В их власти мучить нас и услаждать,
Такими делать нас, как им угодно,
Нас потрясать виденьем мимолетным
Теней исчезнувших – они такие ж?
Иль прошлое не тень? Так что же сны?
Создания ума? Ведь ум творит
И может даже заселить планеты
Созданьями, светлее всех живущих,
И дать им образ долговечней плоти.
Виденье помню я, о нем я грезил
Во сне, быть может, – ведь безмерна мысль,
Ведь мысль дремотная вмещает годы,
Жизнь долгую сгущает в час один.
II
Я видел – двое юных и цветущих
Стояли рядом на холме зеленом,
Округлом и отлогом, словно мыс
Гряды гористой, но его подножье
Не омывало море, а пред ним
Пейзаж красивый расстилался, волны
Лесов, полей и кое-где дома
Средь зелени, и с крыш их черепичных
Клубился сизый дым. Был этот холм
Среди других увенчан диадемой
Деревьев, вставших в круг, – не по игре
Природы, а по воле человека.
Их было двое, девушка смотрела
На вид, такой же, как она, прелестный,
А юноша смотрел лишь на нее.
И оба были юны, но моложе
Был юноша; она была прекрасна
И, словно восходящая луна,
К расцвету женственности приближалась.
Был юноша моложе, но душой
Взрослее лет своих, и в целом мире
Одно лицо любимое ему
Сияло в этот миг, и он смотрел
С боязнью, что оно навек исчезнет.
Он только ею и дышал и жил,
Он голосу ее внимал, волнуясь
От слов ее; глядел ее глазами,
Смотрел туда, куда она смотрела,
Все расцветив, и он всем существом
Сливался с ней; она, как океан,
Брала поток его бурливых мыслей,
Все завершая, а от слов ее,
От легкого ее прикосновенья
Бледнел он и краснел – и сердце вдруг
Мучительно и сладко так сжималось.
Но чувств его она не разделяла
И не о нем вздыхала, для нее
Он только брата заменял – не больше.
Ей, не имевшей брата, братом стать
Он смог по праву дружбы детской.
Последним отпрыском она была
Из рода древнего.
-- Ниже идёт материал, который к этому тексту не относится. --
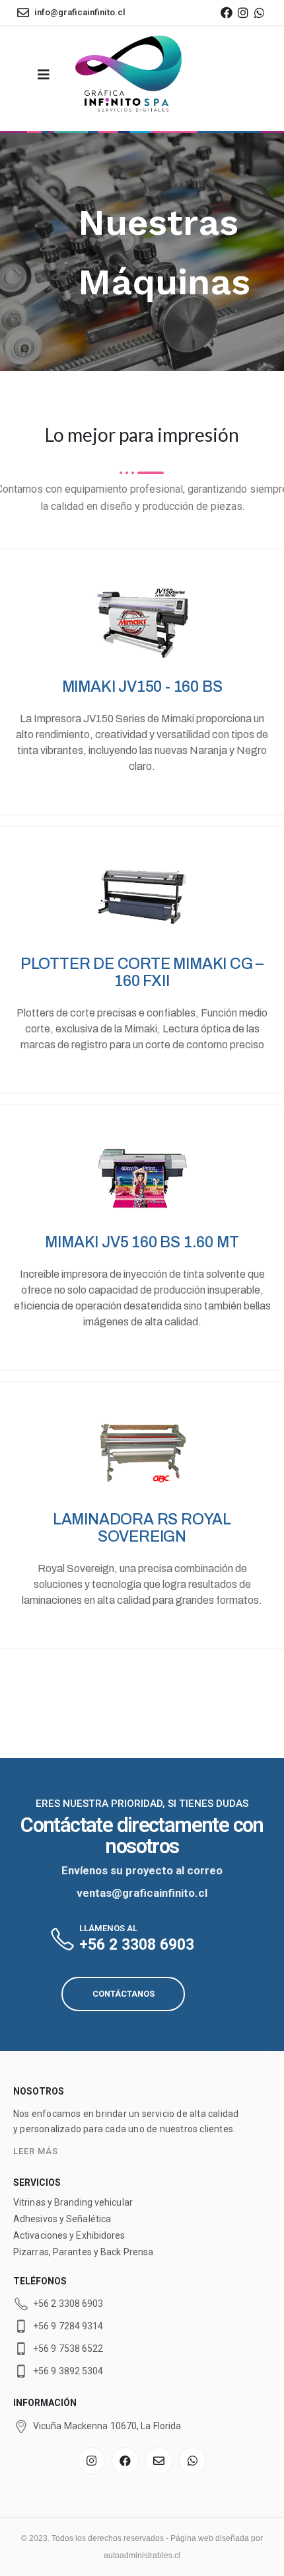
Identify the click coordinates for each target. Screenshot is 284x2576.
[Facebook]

Названье брата
Он принял нехотя, – но почему?
Он смутно понял то, когда другого
Она вдруг полюбила, и сейчас
Она любила, и с холма смотрела –
Быть может, на коне послушном мчась,
Спешит возлюбленный к ней на свиданье.
III
Внезапно изменилось сновиденье.
Увидел я усадьбу и коня
Оседланного пред старинным домом.
В часовне старой, бледен и один,
Тот самый юноша шагал в волненье.
Потом присел к столу, схватил перо
И написал письмо, но я не мог
Прочесть слова. Он голову руками,
Поникнув, обхватил и весь затрясся,
Как от рыданий, и потом, вскочив,
Написанное разорвал в клочки,
Но слез я на глазах его не видел.
Себя принудил он и принял вид
Спокойствия, и тут вновь появилась
Пред ним владычица его любви.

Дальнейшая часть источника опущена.